Let’s fix both of these problems:

  1. We merge loops over the same data into a single loop.
  2. We replace linear search with a map lookup. We can’t use net.IPs as map keys, but we can pack an IPv4 address into a uint32 and use that as a map key.

Let’s do it:

type IPSet map[uint32]struct{}

// netIPToUint32 converts an net.IP (which is assumed to be an IPv4 address) to
// a uint32.
func netIPToUint32(netIP net.IP) uint32 {
	return uint32(netIP[0])<<24 + uint32(netIP[1])<<16 + uint32(netIP[2])<<8 + uint32(netIP[3])
}

// newIPSet returns a new set of IPs.
func newIPSet(ips []net.IP) IPSet {
	ipSet := make(IPSet)
	for _, ip := range ips {
		ipSet[netIPToUint32(ip)] = struct{}{}
	}
	return ipSet
}

// CountBadIPs2 returns the number of bad IPs in flows.
func CountBadIPs2(badIPs IPSet, flows []*Flow) int {
	totalBadIPs := 0
	for _, flow := range flows {
		if _, ok := badIPs[netIPToUint32(flow.SrcIP)]; ok {
			totalBadIPs++
		}
		if _, ok := badIPs[netIPToUint32(flow.DstIP)]; ok {
			totalBadIPs++
		}
	}
	return totalBadIPs
}

And let’s re-run the benchmarks:

$ go test -bench=. .
goos: darwin
goarch: arm64
pkg: github.com/twpayne/gopher-advent-2022-hot-function
BenchmarkCountBadIPs1-8                1        56966546041 ns/op
BenchmarkCountBadIPs2-8              177           6755598 ns/op

That’s an over 8000x improvement.

The third solution

Surely we’re done?

Well, no. Although the code is much much better, it still has room for improvement. Currently just reading each Flow’s source and destination IP addresses involves multiple hops through pointers. As the slice passed to our function is a []*Flow, we need to dereference the pointer to access the *Flow pointer to access the SrcIP and DstIP fields. Furthermore, as net.IPs are []bytes under the hood, we need a second and third dereference to access the actual IP address bytes. Every pointer dereference is a potential cache miss, and writing code that is cache friendly is critical for performance on modern processors.

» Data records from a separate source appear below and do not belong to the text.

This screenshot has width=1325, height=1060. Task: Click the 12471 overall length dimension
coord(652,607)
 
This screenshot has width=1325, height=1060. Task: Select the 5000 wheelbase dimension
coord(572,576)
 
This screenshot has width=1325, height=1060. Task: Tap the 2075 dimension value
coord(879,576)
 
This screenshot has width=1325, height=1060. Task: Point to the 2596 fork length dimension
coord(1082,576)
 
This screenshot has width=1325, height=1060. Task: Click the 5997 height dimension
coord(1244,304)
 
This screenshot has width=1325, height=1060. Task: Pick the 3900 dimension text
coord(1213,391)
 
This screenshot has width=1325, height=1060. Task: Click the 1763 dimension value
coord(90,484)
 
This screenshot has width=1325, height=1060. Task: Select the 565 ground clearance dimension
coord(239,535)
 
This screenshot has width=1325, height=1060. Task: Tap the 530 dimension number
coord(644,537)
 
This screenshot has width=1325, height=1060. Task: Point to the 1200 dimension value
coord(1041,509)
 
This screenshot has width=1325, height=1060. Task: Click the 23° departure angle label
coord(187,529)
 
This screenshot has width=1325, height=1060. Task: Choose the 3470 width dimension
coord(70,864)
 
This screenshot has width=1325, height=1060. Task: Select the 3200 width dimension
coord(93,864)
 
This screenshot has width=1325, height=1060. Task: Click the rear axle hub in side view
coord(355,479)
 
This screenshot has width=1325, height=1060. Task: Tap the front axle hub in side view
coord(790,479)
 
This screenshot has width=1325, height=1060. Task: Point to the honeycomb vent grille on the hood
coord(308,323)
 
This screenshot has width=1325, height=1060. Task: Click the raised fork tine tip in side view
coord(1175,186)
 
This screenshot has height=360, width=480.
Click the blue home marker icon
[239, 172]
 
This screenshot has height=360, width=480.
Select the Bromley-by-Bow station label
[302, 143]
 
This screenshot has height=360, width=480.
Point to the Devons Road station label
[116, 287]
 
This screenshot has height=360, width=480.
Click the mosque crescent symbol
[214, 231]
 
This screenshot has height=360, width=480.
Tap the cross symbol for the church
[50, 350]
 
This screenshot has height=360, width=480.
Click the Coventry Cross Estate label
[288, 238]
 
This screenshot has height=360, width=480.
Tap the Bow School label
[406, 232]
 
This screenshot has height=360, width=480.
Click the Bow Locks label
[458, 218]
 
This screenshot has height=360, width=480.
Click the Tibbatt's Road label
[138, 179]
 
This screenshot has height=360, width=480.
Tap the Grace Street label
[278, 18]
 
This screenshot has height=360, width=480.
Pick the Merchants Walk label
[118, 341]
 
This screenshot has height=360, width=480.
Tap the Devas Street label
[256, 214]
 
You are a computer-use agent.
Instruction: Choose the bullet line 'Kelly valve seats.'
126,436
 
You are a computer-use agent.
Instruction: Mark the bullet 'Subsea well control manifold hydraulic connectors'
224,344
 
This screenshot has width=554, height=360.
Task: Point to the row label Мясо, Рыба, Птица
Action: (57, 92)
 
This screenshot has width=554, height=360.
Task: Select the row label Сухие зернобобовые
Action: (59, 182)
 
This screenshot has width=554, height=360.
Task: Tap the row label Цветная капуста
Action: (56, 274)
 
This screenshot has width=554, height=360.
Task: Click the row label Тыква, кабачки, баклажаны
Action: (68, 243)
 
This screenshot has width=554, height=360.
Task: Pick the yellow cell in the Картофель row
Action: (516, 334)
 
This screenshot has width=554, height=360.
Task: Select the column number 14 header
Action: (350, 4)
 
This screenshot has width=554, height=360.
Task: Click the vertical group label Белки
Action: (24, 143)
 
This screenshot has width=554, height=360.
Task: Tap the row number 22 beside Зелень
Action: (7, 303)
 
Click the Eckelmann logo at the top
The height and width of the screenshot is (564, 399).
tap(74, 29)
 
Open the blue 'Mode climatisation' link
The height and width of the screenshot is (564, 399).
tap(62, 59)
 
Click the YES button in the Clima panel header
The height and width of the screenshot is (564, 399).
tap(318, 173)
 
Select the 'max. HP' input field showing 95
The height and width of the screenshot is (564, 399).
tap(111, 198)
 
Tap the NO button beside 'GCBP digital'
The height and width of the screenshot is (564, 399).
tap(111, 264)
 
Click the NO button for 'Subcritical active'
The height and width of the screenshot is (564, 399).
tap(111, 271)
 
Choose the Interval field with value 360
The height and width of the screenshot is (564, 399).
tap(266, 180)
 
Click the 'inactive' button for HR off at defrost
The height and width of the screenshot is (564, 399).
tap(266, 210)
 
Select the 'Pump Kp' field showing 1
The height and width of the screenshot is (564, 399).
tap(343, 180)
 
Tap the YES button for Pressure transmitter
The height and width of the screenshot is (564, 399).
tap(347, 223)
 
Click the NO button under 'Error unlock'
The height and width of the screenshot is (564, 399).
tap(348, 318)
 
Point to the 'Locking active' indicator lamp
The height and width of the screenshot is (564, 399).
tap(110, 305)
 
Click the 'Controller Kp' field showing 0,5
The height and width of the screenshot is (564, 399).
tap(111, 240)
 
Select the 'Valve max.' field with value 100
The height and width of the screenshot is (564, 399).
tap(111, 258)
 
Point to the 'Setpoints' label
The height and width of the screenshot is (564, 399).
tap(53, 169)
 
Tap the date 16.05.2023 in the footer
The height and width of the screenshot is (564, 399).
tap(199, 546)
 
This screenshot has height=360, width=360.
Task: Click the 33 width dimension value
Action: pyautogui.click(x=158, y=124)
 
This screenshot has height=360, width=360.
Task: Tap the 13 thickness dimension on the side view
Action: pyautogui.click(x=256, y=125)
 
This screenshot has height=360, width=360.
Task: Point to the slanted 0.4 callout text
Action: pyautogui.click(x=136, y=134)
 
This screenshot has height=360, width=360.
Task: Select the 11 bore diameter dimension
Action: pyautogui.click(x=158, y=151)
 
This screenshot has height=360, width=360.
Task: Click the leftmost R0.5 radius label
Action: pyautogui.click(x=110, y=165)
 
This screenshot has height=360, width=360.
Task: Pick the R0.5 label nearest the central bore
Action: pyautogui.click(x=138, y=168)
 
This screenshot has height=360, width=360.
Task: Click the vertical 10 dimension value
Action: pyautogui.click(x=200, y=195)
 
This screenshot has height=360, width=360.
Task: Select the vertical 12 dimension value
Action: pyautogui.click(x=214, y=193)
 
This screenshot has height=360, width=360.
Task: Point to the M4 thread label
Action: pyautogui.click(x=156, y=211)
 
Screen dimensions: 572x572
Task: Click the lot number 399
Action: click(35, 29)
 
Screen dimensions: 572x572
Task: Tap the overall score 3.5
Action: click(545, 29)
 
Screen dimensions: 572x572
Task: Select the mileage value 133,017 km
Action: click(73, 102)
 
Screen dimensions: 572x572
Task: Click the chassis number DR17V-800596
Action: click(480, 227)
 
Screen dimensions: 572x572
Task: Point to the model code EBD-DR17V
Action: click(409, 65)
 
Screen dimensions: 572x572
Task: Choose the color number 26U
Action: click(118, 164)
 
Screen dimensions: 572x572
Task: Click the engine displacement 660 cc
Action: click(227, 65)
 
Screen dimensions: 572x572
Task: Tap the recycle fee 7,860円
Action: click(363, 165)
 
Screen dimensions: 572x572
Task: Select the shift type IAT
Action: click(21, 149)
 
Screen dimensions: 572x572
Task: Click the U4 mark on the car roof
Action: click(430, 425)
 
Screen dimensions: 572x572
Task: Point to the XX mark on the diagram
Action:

We can effectively eliminate the first possible cache miss by packing the Flows adjacently in memory, i.e. using []Flow instead of []*Flow. To eliminate the second and third cache misses we can embed the SrcIP and DstIPs as uint32s in a struct. This leads to:

// A PackedFlow is an IPv4 network flow.
type PackedFlow struct {
	SrcIP   uint32
	DstIP   uint32
	SrcPort uint16
	DstPort uint16
	Proto   byte
}

// CountBadIPs3 returns the number of bad IPs in flows.
func CountBadIPs3(badIPs IPSet, flows []PackedFlow) int {
	totalBadIPs := 0
	for _, flow := range flows {
		if _, ok := badIPs[flow.SrcIP]; ok {
			totalBadIPs++
		}
		if _, ok := badIPs[flow.DstIP]; ok {
			totalBadIPs++
		}
	}
	return totalBadIPs
}

Re-running our benchmarks:

$ go test -bench=. .
goos: darwin
goarch: arm64
pkg: github.com/twpayne/gopher-advent-2022-hot-function
BenchmarkCountBadIPs1-8                1        56966546041 ns/op
BenchmarkCountBadIPs2-8              177           6755598 ns/op
BenchmarkCountBadIPs3-8              255           4674054 ns/op

That’s a further 1.4x speedup. Cache behavior has a signficant impact on performance.

Conclusion

At this point, we’re at a reasonable local optimum for single-core performance. We can certainly do better, but not without significantly complicating the code. This concludes part 1.

In part 2, we’ll use Go’s concurrency to improve the wall clock performance, but not without a few hiccups along the way. It turns out that understanding cache behavior is very important when writing concurrent code.

All the source code for this post is in github.com/twpayne/gopher-advent-2022-hot-function.